According to some embodiments of the present disclosure, determining the text typesetting direction of the bounding box according to the height of each text spacing row comprises: determining height of a text row between two adjacent text spacing rows based on positions of the adjacent text spacing rows; determining dispersion of heights of all text rows in the bounding box; determining whether the dispersion of heights of all text rows is less than or equal to a fifth threshold; and in response to determining that the dispersion of heights of all text rows is less than or equal to the fifth threshold, determining that the text typesetting direction of the bounding box is horizontal.
According to some embodiments of the present disclosure, determining each blank pixel row in the bounding box comprises: calculating an average gray value of each pixel row in the bounding box; determining whether the average gray value of each pixel row in the bounding box is substantially equal to a gray value of a white pixel; and in response to determining that the average gray value of the pixel row is substantially equal to the gray value of the white pixel, determining that the pixel row is a blank pixel row.
According to some embodiments of the present disclosure, determining each blank pixel row in the bounding box comprises: calculating a gray value dispersion of each pixel row in the bounding box; determining whether the gray value dispersion of each pixel row in the bounding box is substantially zero; and in response to determining that the gray value dispersion of the pixel row is substantially zero, determining that the pixel row is a blank pixel row.

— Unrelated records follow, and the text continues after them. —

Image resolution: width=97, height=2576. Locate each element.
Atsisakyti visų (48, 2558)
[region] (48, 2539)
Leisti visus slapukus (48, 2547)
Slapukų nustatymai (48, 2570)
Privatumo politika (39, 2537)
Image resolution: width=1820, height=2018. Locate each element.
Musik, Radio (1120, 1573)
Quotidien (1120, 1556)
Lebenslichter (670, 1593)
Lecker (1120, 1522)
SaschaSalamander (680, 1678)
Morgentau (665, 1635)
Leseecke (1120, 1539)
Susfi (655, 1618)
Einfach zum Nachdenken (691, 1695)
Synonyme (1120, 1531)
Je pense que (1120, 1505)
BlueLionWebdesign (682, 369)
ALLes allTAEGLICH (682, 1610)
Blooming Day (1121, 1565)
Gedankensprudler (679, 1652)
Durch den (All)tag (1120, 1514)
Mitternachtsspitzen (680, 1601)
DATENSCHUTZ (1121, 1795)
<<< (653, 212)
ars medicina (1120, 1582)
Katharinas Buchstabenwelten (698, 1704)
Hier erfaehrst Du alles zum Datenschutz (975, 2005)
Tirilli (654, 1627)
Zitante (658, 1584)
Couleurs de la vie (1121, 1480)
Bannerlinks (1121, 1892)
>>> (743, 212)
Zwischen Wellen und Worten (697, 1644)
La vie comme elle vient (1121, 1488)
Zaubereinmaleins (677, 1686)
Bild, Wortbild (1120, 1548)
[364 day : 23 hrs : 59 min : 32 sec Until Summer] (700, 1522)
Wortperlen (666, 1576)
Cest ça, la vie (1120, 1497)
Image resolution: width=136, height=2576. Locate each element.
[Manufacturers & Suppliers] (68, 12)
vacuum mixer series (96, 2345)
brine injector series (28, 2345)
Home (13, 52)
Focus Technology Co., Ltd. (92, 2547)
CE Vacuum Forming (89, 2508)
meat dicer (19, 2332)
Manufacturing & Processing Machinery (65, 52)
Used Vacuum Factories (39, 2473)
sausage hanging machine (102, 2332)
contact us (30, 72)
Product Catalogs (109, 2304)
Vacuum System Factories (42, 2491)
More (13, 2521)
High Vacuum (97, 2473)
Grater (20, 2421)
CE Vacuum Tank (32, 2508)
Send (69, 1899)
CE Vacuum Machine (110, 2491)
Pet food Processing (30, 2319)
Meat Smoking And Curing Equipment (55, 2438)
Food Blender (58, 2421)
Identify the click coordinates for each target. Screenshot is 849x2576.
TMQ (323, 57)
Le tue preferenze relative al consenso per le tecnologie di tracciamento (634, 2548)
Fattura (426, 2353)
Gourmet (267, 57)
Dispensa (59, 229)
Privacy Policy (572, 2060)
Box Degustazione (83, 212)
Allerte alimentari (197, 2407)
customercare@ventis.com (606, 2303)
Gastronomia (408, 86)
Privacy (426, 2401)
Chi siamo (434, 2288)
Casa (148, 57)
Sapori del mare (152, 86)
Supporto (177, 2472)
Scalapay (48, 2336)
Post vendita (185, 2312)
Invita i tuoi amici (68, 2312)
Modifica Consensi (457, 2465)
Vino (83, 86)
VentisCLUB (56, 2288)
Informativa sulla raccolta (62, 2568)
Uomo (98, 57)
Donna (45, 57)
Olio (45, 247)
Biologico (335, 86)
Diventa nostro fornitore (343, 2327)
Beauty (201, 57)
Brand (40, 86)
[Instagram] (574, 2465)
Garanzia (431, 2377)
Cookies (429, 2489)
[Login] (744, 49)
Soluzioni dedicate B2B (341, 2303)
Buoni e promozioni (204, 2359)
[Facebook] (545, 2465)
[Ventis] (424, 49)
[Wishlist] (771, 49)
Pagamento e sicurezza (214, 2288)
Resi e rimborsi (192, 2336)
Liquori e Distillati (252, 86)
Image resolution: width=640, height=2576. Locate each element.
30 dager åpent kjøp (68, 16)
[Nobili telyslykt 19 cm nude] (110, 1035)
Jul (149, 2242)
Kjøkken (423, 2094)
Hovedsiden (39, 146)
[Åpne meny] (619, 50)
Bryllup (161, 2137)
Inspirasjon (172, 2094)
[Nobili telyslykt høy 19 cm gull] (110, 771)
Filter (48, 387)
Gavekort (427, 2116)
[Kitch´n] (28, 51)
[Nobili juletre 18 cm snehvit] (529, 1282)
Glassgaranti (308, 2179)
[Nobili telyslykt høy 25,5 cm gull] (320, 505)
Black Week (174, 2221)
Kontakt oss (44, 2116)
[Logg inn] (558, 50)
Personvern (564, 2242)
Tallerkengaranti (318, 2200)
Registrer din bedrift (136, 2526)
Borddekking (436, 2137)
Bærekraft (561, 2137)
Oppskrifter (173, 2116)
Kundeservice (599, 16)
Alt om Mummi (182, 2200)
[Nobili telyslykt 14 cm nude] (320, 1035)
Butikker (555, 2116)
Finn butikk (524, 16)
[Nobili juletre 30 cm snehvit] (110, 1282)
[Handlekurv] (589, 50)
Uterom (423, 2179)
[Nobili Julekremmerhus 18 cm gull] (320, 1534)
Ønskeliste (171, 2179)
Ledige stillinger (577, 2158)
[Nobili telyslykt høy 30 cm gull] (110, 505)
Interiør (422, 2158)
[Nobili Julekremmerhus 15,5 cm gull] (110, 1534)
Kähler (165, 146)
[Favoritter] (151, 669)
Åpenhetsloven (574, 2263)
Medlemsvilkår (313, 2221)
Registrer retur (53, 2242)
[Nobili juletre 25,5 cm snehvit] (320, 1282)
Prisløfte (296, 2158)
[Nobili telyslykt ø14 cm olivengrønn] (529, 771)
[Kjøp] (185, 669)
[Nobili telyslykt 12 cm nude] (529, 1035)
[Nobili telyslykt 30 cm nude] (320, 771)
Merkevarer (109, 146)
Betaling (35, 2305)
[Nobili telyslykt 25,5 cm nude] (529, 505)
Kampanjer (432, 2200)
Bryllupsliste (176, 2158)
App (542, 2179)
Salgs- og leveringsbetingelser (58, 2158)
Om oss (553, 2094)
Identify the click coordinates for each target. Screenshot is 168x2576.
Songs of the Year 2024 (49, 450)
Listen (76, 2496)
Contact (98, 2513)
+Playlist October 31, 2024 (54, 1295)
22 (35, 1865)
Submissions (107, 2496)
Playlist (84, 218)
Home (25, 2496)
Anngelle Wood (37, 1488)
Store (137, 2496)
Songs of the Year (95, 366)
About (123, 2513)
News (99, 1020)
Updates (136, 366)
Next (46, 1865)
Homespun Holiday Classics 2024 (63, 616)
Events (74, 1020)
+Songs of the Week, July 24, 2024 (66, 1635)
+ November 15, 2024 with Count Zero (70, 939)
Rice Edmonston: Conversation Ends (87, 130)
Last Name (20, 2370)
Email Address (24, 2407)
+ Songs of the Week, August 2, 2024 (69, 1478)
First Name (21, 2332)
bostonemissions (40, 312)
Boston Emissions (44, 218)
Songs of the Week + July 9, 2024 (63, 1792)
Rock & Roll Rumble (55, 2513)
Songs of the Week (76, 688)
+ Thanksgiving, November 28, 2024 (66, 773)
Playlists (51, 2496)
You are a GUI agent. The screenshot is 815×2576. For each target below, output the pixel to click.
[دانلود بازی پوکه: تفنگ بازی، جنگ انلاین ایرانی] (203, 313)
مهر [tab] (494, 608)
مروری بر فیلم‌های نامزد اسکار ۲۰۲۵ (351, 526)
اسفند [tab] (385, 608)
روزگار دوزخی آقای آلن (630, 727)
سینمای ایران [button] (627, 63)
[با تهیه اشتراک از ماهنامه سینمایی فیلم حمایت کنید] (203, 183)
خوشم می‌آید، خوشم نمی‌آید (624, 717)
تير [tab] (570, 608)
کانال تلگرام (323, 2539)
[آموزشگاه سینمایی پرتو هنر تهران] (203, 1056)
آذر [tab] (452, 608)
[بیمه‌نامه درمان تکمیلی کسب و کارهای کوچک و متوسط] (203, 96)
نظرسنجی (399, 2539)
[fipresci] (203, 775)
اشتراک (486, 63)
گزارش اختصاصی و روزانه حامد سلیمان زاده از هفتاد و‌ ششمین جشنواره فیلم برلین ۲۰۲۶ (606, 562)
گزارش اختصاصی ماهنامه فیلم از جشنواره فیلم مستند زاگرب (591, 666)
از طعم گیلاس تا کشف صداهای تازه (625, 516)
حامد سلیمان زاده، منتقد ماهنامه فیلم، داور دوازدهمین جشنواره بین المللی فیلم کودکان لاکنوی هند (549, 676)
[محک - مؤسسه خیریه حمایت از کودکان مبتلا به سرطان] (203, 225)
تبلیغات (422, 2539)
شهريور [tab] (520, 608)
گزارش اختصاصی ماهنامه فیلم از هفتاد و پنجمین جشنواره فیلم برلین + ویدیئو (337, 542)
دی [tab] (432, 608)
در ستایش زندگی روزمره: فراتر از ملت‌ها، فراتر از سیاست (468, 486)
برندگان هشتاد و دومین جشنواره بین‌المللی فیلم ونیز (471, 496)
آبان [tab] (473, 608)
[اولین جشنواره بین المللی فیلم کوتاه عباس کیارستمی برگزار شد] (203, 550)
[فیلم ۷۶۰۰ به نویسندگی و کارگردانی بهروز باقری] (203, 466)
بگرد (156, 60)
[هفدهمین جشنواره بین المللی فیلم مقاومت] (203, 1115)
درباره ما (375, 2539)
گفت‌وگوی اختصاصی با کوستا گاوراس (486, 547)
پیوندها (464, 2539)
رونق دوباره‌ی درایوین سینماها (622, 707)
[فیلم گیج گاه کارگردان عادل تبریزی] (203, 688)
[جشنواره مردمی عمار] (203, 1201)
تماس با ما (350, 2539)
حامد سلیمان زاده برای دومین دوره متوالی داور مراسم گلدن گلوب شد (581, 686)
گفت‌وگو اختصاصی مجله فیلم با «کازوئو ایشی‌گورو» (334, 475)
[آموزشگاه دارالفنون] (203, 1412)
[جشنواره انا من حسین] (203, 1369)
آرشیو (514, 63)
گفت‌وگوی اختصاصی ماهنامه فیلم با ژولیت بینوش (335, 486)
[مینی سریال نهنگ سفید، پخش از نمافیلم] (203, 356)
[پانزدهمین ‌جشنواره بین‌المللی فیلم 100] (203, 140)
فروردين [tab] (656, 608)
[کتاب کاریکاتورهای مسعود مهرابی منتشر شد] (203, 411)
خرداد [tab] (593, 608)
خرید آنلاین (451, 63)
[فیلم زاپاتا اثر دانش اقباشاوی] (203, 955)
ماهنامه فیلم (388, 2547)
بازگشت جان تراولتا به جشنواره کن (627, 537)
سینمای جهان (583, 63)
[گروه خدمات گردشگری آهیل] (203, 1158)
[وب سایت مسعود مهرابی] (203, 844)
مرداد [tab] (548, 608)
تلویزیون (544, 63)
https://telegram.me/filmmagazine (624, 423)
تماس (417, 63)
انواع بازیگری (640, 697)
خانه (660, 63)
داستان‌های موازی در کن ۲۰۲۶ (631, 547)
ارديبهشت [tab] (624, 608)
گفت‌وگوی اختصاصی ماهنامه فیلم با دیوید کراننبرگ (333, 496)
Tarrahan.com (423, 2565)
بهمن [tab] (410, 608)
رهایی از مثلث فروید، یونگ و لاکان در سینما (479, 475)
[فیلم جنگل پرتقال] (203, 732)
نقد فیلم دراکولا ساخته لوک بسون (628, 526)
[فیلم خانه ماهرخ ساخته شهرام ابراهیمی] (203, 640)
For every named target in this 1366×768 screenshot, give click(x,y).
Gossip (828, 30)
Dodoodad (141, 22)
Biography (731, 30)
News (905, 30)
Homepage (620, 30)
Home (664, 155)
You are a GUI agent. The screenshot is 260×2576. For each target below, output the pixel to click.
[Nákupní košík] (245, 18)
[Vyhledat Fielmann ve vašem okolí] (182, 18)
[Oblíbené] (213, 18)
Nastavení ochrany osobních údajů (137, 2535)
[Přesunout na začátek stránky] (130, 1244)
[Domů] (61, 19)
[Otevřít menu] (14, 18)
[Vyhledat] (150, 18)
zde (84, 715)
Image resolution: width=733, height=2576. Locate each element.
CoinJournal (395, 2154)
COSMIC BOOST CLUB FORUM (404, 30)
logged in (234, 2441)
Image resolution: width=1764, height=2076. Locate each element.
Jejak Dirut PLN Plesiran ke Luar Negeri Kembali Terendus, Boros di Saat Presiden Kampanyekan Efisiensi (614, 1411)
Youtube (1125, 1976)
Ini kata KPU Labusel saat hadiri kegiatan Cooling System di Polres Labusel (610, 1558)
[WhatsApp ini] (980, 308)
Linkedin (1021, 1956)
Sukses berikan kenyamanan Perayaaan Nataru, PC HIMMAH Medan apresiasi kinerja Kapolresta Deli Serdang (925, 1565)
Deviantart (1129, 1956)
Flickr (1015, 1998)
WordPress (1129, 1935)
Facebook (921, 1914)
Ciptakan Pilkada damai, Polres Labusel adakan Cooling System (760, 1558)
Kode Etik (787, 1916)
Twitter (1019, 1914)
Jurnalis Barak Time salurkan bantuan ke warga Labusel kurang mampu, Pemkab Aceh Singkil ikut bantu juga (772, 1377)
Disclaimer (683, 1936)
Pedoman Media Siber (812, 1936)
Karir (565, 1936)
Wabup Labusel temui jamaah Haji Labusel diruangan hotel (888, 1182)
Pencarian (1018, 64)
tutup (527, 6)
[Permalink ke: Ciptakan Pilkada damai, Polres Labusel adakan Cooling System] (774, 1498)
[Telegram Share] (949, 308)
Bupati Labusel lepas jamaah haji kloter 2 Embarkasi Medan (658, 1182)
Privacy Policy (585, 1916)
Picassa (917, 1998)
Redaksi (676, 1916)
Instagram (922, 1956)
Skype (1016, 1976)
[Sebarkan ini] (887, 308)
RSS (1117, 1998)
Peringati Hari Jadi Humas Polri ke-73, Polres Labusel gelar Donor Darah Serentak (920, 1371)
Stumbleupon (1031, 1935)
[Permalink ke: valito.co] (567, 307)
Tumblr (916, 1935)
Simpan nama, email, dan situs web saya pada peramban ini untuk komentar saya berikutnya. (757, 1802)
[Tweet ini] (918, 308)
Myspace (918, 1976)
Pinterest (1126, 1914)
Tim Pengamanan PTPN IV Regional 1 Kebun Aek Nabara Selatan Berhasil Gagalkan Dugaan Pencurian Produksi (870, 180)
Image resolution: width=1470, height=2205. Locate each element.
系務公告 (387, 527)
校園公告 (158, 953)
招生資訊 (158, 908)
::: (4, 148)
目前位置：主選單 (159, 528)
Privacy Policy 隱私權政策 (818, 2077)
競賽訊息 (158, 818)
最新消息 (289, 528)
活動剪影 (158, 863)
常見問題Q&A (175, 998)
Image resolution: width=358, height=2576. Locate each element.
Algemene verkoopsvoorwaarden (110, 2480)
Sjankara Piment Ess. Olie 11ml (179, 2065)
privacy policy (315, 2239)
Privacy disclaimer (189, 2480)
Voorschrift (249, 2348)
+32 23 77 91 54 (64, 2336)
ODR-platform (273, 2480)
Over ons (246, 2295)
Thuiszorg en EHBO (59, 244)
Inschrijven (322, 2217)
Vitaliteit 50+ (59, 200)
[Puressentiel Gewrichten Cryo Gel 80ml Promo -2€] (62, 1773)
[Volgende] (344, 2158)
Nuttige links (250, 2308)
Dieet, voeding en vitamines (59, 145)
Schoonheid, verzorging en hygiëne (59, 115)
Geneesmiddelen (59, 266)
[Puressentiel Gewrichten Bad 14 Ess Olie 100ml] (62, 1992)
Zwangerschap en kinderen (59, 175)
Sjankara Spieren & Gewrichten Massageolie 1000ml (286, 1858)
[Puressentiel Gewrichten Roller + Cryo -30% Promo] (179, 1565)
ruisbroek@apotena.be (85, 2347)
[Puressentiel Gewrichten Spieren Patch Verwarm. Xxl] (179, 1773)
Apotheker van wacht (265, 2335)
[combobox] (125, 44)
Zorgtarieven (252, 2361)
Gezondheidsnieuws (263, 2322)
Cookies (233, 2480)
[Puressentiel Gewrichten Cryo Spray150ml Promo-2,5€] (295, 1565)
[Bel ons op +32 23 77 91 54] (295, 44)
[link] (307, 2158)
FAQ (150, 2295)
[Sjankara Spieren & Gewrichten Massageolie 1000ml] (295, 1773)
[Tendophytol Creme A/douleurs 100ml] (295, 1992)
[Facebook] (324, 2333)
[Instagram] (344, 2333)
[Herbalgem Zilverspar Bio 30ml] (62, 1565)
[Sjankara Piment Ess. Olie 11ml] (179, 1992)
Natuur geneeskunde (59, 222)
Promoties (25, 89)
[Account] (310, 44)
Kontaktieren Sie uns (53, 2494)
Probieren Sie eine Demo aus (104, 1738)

According to some embodiments of the present disclosure, determining whether the row ratio of the sum of the heights of all text spacing rows to the height of the bounding box is greater than or equal to a third threshold further comprises: determining whether the height of each text spacing row is greater than or equal to a fourth threshold; and determining that the text typesetting direction of the bounding box is horizontal further comprises: in response to determining that the height of each text spacing row is greater than or equal to the fourth threshold, determining that the text typesetting direction of the bounding box is horizontal.
According to some embodiments of the present disclosure, determining a text typesetting direction of each bounding box comprises: determine each blank pixel column in the bounding box; and determining the text typesetting direction of the bounding box according to the blank pixel column in the bounding box.
According to some embodiments of the present disclosure, determining the text typesetting direction of the bounding box according to the blank pixel column in the bounding box comprises: combining adjacent blank pixel columns to determine width of each text spacing column in a vertical direction of the bounding box; and determining the text typesetting direction of the bounding box according to the width of each text spacing column.
According to some embodiments of the present disclosure, determining the text typesetting direction of the bounding box according to the width of each text spacing column comprises: determining a column ratio of sum of widths of all text spacing columns to a width of the bounding box; determining whether the column ratio of sum of widths of all text spacing columns to the width of the bounding box is greater than or equal to a sixth threshold; and in response to determining that the column ratio of sum of widths of all text spacing columns to the width of the bounding box is greater than or equal to the sixth threshold, determining that the text typesetting direction of the bounding box is vertical.
According to some embodiments of the present disclosure, determining the text typesetting direction of the bounding box according to the width of each text spacing column comprises: determining width of a text column between two adjacent text spacing columns based on positions of the adjacent text spacing columns; determining dispersion of widths of all text columns in the bounding box; determining whether the dispersion of widths of all text columns is less than or equal to an eighth threshold; and in response to determining that the dispersion of widths of all text columns is less than or equal to the eighth threshold, determining that the text typesetting direction of the bounding box is vertical.
According to some embodiments of the present disclosure, determine each blank pixel column in the bounding box comprises: calculating an average gray value of each pixel column in the bounding box; determining whether the average gray value of each pixel column in the bounding box is substantially equal to a pixel value of a white pixel; and in response to determining that the average gray value of the pixel column is substantially equal to the pixel value of the white pixel, determining that the pixel column is a blank pixel column.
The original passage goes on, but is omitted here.